Supplied data Start Marker

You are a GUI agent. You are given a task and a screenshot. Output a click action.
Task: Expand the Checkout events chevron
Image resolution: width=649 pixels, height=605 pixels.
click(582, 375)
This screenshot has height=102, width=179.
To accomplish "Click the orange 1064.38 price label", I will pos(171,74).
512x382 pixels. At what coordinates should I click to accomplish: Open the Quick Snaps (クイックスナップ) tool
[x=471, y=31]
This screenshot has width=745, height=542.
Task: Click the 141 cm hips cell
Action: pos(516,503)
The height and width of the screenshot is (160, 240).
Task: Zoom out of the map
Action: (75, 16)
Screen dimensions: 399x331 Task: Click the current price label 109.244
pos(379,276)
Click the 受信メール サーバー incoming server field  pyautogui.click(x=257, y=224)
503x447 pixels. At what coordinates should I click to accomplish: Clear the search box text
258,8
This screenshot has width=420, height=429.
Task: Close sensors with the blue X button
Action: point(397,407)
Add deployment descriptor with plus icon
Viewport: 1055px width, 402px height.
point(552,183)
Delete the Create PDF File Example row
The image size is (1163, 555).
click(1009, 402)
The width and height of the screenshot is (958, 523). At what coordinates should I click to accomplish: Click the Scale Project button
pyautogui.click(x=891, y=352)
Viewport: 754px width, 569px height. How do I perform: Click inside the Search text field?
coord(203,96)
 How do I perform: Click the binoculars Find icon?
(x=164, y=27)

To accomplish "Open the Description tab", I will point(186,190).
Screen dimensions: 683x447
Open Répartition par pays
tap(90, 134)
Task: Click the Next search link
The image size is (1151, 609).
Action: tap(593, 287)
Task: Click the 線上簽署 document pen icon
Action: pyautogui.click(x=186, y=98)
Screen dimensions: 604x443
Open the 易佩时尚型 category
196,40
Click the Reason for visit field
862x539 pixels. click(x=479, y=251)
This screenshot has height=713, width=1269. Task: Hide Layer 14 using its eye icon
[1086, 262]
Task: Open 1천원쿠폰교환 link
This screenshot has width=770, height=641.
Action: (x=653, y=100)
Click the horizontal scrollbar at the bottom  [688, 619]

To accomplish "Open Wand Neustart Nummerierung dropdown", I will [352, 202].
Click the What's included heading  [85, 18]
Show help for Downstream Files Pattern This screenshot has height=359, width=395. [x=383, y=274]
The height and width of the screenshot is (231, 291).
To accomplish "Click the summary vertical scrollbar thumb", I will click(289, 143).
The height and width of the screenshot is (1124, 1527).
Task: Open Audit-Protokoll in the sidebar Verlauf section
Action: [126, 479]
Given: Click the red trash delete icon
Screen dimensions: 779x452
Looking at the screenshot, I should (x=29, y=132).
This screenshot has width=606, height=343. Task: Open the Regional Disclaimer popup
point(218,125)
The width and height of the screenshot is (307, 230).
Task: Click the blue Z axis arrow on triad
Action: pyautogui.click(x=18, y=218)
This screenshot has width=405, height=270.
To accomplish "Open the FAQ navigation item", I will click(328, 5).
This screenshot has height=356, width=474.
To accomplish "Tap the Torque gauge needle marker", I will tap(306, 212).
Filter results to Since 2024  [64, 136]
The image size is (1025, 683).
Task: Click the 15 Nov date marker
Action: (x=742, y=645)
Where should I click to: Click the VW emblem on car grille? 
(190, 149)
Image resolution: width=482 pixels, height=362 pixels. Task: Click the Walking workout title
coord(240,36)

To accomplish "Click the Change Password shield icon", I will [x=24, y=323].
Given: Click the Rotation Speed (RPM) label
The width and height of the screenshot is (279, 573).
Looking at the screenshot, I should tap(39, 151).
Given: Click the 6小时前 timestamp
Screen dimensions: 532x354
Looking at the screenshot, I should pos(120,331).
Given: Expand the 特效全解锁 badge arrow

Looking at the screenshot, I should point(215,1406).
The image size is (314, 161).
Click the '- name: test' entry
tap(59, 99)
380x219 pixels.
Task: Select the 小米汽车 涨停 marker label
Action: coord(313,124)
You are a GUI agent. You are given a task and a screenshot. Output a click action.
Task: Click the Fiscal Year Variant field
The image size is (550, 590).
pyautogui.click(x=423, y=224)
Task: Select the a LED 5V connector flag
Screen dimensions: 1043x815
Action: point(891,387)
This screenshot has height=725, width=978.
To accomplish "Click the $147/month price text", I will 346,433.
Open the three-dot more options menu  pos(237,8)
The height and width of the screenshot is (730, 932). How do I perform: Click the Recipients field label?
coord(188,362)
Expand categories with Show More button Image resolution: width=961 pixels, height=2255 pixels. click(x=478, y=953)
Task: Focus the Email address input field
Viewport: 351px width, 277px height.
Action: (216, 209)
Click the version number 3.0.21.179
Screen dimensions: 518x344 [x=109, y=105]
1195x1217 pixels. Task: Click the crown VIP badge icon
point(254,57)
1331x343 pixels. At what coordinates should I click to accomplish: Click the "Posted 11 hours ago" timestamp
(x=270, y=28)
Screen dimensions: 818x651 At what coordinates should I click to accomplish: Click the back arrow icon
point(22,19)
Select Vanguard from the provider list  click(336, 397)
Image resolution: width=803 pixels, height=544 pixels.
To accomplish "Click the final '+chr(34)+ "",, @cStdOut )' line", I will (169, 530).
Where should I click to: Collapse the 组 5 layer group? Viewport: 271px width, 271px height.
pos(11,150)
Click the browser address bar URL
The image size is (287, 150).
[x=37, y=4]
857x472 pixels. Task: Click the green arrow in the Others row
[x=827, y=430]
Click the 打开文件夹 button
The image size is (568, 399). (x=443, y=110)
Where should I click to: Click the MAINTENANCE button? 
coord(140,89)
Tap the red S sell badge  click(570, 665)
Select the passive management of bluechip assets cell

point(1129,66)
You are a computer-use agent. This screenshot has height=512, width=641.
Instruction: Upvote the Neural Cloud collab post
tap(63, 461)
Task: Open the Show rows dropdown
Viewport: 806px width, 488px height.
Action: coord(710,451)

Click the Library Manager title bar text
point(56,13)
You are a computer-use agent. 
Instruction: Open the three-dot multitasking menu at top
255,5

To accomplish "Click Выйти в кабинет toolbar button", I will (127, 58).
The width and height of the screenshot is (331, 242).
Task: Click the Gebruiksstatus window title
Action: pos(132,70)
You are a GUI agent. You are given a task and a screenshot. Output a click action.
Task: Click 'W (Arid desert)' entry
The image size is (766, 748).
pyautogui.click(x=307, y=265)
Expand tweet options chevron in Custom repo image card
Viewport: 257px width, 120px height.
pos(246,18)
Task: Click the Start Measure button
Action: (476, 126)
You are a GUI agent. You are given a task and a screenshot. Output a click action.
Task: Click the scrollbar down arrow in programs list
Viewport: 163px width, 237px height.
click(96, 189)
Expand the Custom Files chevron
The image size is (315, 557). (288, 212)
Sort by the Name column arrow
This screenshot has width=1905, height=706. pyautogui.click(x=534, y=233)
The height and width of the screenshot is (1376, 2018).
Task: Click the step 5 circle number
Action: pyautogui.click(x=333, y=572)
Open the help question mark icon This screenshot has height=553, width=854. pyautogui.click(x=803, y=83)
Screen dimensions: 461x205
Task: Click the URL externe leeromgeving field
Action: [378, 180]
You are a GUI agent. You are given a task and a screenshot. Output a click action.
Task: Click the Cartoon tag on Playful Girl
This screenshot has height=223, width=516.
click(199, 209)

Supplied data End Marker

Would you please repeat exactly the lines above, starting at the line with "Image resolution: width=649" and stopping at the line with "Click the 受信メール", both included?

**Output for this exercise**.
Image resolution: width=649 pixels, height=605 pixels.
click(582, 375)
This screenshot has height=102, width=179.
To accomplish "Click the orange 1064.38 price label", I will pos(171,74).
512x382 pixels. At what coordinates should I click to accomplish: Open the Quick Snaps (クイックスナップ) tool
[x=471, y=31]
This screenshot has width=745, height=542.
Task: Click the 141 cm hips cell
Action: pos(516,503)
The height and width of the screenshot is (160, 240).
Task: Zoom out of the map
Action: (75, 16)
Screen dimensions: 399x331 Task: Click the current price label 109.244
pos(379,276)
Click the 受信メール サーバー incoming server field  pyautogui.click(x=257, y=224)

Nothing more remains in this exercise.